Evidence of a review by the Office of the Property Rights Ombudsman and the opinions, writings, findings, and determinations of the Office of the Property Rights Ombudsman are not admissible as evidence in a judicial action, except in small claims court, a judicial review of arbitration, or in determining costs and legal fees as explained above.


[1] From the information available for this Opinion, it appears that the road in question is not particularly long, and would end shortly past the boundary of Equidigm’s property.

[2] There is a corresponding statute applicable to counties found at § 17-27a-507 of the Utah Code.

[3] See U.S. Const., amend. V.  The Supreme Court has interpreted the Takings Clause as limiting a government’s ability to impose conditions on development.  Furthermore, “[t]he Utah Constitution reinforces the protection of private property against uncompensated governmental takings. . . .” B.A.M., 2006 UT 2, ¶ 31, 128 P.3d at 1168.  See also Utah Const. art. I, § 22.

[4] See also Salt Lake County v. Board of Education, Granite School District, 808 P.2d 1056, 1058 (Utah 1991) (Development exactions are “contributions to a governmental entity imposed as a condition precedent to approving the developer’s project.”)
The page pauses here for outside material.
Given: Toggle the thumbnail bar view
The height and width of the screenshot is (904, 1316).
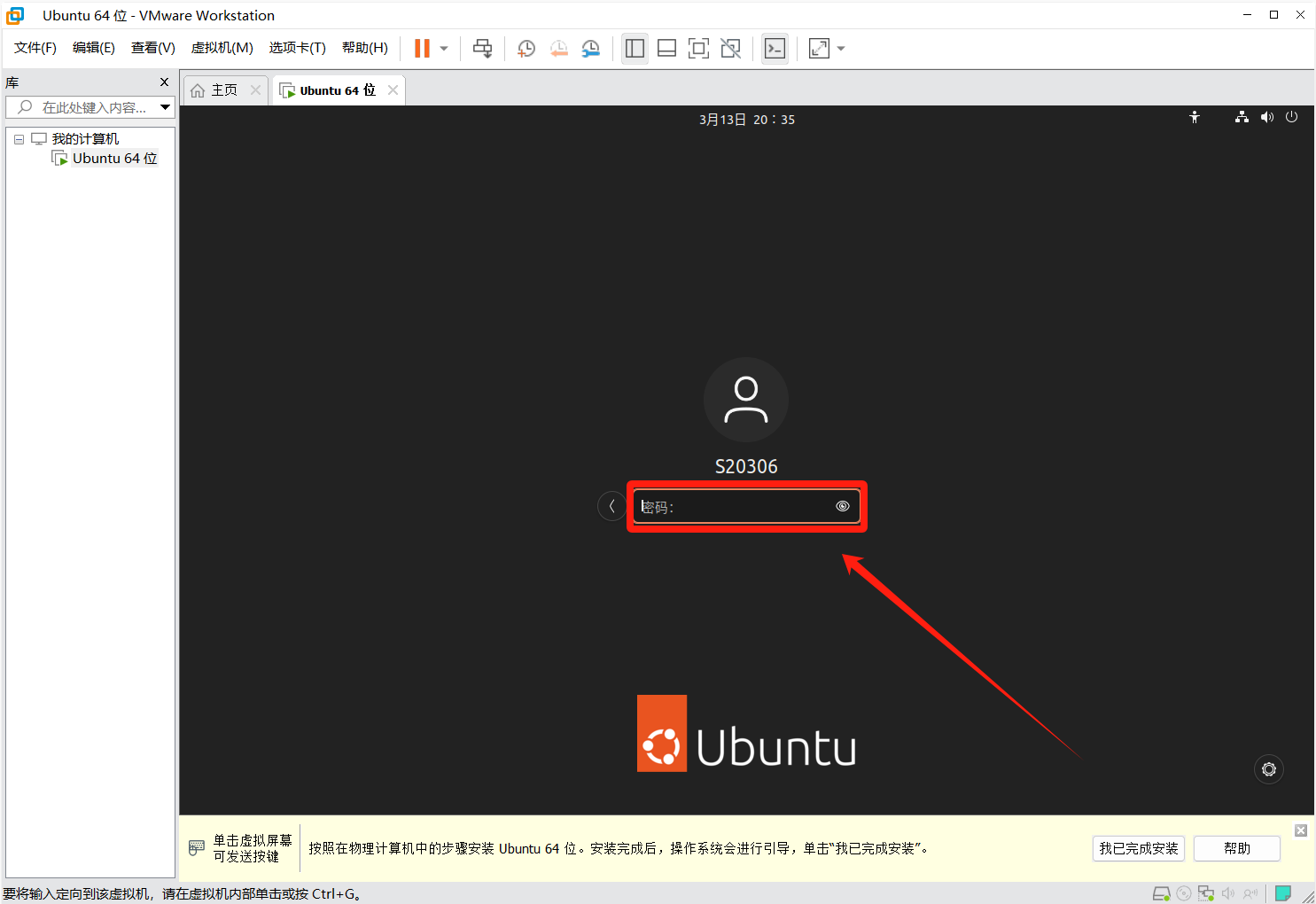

[5] The City’s Purchase/Rededication Requirement falls squarely within the U.S. Supreme Court’s Nollan/Dolan analysis, which specifically includes dedication of land as a condition of approval.  See Monterey v. Del Monte Dunes at Monterey, LTD., 526 U.S. 687, 703 (1999); see also Dolan, 512 U.S. at 385.

[6] “In order for a government to be effective, it needs the power to establish or relocate public throughways, even at the expense of some individual citizens, for the convenience and safety of the general public. . . . In fact, cities are vested with the statutory power to ‘lay out, establish, open, alter, widen, narrow, extend, grade, pave or otherwise improve streets, alleys, avenues, boulevards, sidewalks, . . . and may vacate the same . . . by ordinance’. Utah Code Ann. 10-8-8.”  Carrier, 2001 UT 105, ¶ 18, 37 P.2d at 1117.

[7] Note that the first prong of the exaction test in § 10-9a-508 requires an essential link between the exaction (dedication of the road) and a legitimate government interest (providing adequate roadways). This first prong does not, however, require an essential link between the exaction (widening the road) and the approval sought (a subdivision). See Nollan, 483 U.S. at 837.   The “rough proportionality” prong of the test weighs the impact of project for which approval has been sought against the nature and extent of the proposed exaction.  See B.A.M., 2006 UT 2, ¶¶ 39-40, 128 P.3d at 1169-70.

[8] See also Monterey, 526 U.S. at 703 (“[I]n a general sense, concerns for proportionality animate the Takings Clause” (i.e., the Fifth Amendment to the U.S. Constitution.)).  As has already been discussed, Article 1, § 22 of the Utah Constitution also prohibits uncompensated public takings.  See footnote 3, supra.

[9]  Utah Code Ann.  § 78B-2-216 (formerly§ 78-12-13); see also Cassity v. Castagno, 10 Utah 2d 16, 18, 347 P.2d 834, 835 (Utah 1959) (“One may not adverse the sovereign”); Fries v. Martin, 2006 UT App. 514, ¶ 7, 154 P.3d 184, 186-87 (Claimant “cannot adversely possess land ‘designated for public use’”).

[10] The City states that:  “The practice Equidigm espouses (i.e., not being required to purchase the roadway parcel) could directly threaten future developments within the City or statewide if it resulted in an expectation that the City shouldn’t seek or require compensation for its property wherever it lies.  Taken to an extreme, this would threaten deeding aprons, sidewalks, and other land when the City will ultimately receive title.”  E-mail Response, City of North Ogden, May 6, 2008.

[11] As a condition of approval, such an agreement would be an exaction subject to the “rough proportionality” analysis of § 10-9a-508.

[12]  See E-mail Response, North Ogden City, May 6, 2008.  The City stated that it rejected Equidigm’s request that the purchase money be held in escrow pending this Opinion.

[13] Call v. City of West Jordan, 606 P.2d 217, 218 (Utah 1979).  Plaintiff Clark Jenkins paid $16,576.00 “under protest.” The Court did not directly address his standing to challenge the exaction.